Click Studios developers of Passwordstate enterprise password manager warns users of ongoing phishing attacks by hackers.
The company notified its users of hackers using phishing techniques to spread the updated Moserpass malware. The Moserpass malware is known to steal information, the number of customers affected by the malware between April 20 and April 22 remains undisclosed.
In a second advisory published by the company, users have been advised users who updated during the period mentioned above are believed to be affected and the hackers may have compromised their Passwordstate password records.
All the affected users are being guided by Click Studios, by providing a hotfix to resolve the issue by removing the malware from their systems.
How do hackers further compromise Passwordstate?
In yet another advisory released today by Click Studio, customers shared the emails they received on their social media. The hackers manage to recreate phishing emails to match the company correspondence and push a new Moserpass variant.
The company warned its users not to share information on social media as hackers were constantly monitoring information on their social media accounts. This has resulted in bad actors managing to replicate Click Studios email content.
The Moserpass data theft malware currently used by the bad actors to infect more Passwordstate users has only managed to target a small number of customers.
The company has requested users to remain vigilant and ensure the validity of any email. In case users are not sure if an email is from Click Studios, the company has asked them to send it Technical Support as an attachment, for confirmation.
What All is at Risk?
Since the Moserpass malware is designed to collect and extract information, customers are at risk of losing data stored in Passwordstate’s database.

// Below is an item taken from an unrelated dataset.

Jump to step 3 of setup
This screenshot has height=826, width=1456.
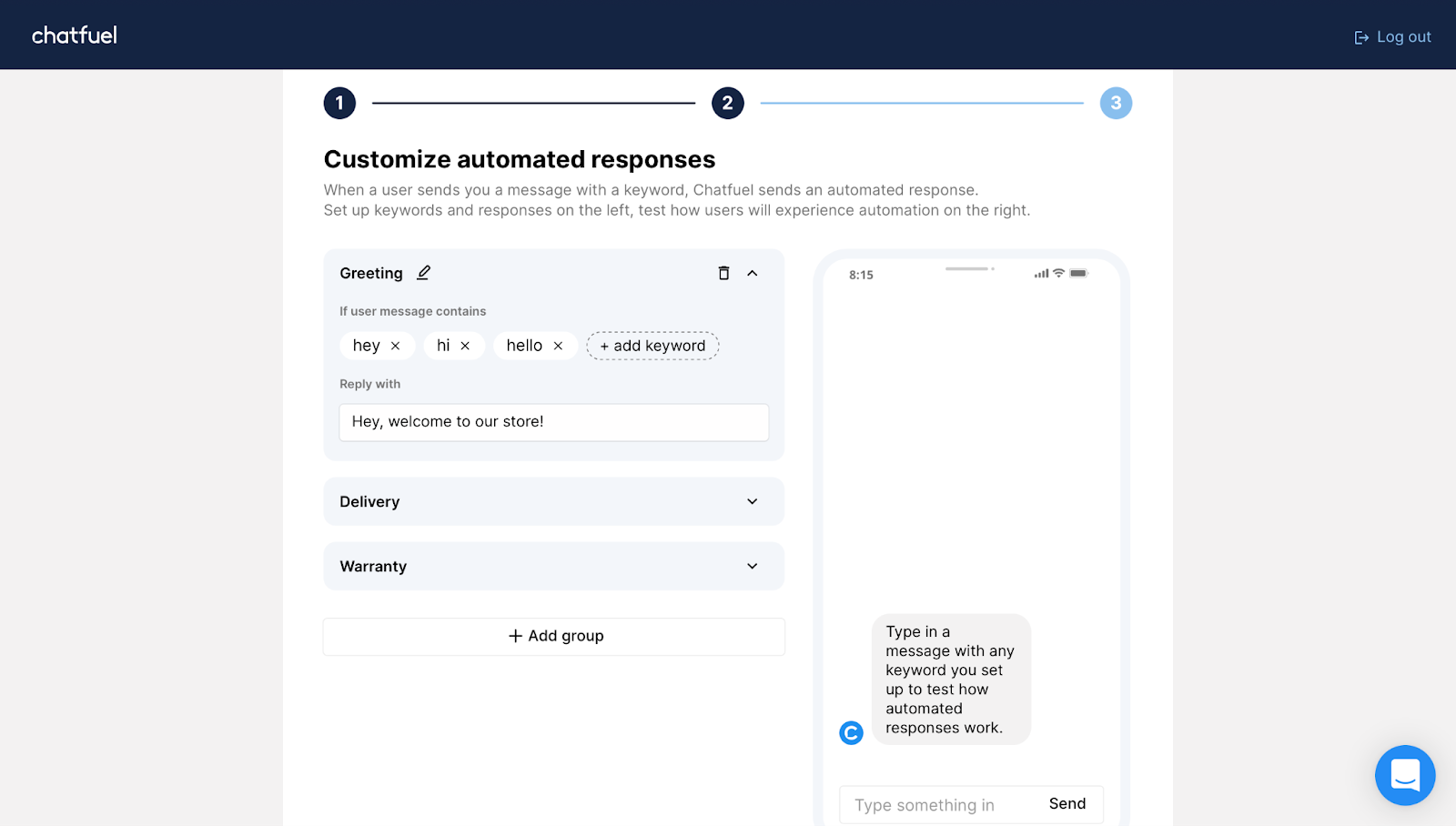point(1116,103)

This includes various information such as :
- Computer Name, User Name, Domain Name, Current Process Name, Current Process Id, All running Processes name and ID, All running services name, display name and status, Passwordstate instance’s Proxy Server Address, Username and Password
- Title, UserName, Description, GenericField1, GenericField2, GenericField3, Notes, URL, Password
Customers are advised to reset their passwords
All customers are advised to reset their passwords by Click Studios, especially those who have upgraded their client during the period the breach occurred.
Currently, more than 370000 IT professionals, working in around 29000 companies across the world.
Many of the Click Studios clients come from various industry sectors such as government, defense, aerospace, finance, healthcare, automotive, legal, and media.